2) allow the material generation oxidation that contains high aluminium component of dynode layer (5) lateral edge form alumina insulating layer (11) earlier, make alumina insulating layer (11) around the dynode layer lateral expansion to the beneath marginal portion of P type heavily doped region (10), the beneath edge of described P type heavily doped region (10) has sweep, and the sweep of described P type heavily doped region (10) is on described alumina insulating layer (11).

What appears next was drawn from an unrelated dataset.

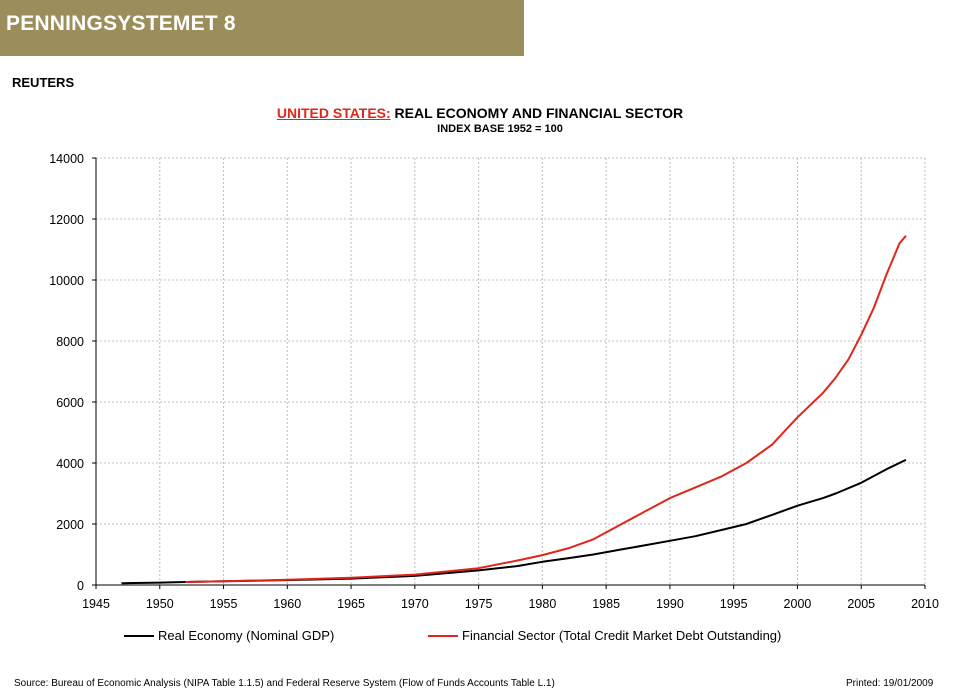 This screenshot has height=694, width=960. Describe the element at coordinates (70, 464) in the screenshot. I see `y-tick-label: 4000` at that location.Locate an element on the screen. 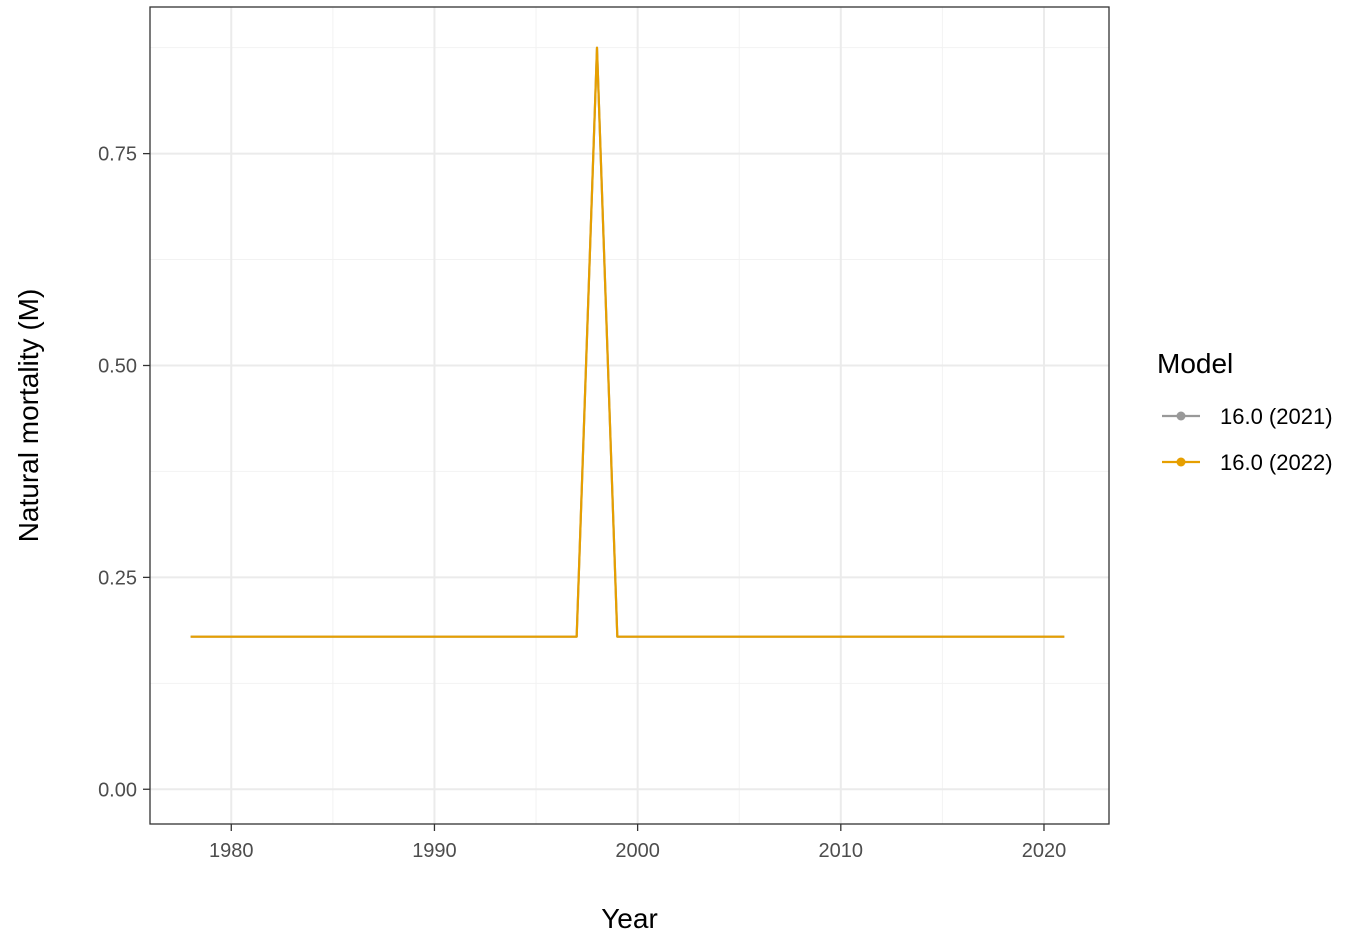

2. the method for claim 1, it is characterized in that described step 2) be specially: allow dynode layer (5) side direction all around come out earlier, sample is placed in the oxidation furnace, give water flowing steam in the oxidation furnace, and the temperature and pressure of controlled oxidation stove, at high temperature dynode layer (5) the side direction material that contains high aluminium component can generate the γ type aluminium oxide of insulation with water vapour generation oxidation reaction, the temperature of controlled oxidation and oxidization time, alumina insulating layer (11) around the dynode layer lateral expansion to the beneath marginal portion of P type heavily doped region (10).

3. the method for claim 1 is characterized in that described avalanche photodide is planarized structure or meas structure.

4. the method for claim 1 is characterized in that described avalanche photodiode structure is front light entrance structures thereof, back side light entrance structures thereof or side incident structure.

5. the method for claim 1 is characterized in that described avalanche photodiode structure is for absorbing multiplication structure respectively or absorbing the electric charge grading structure respectively.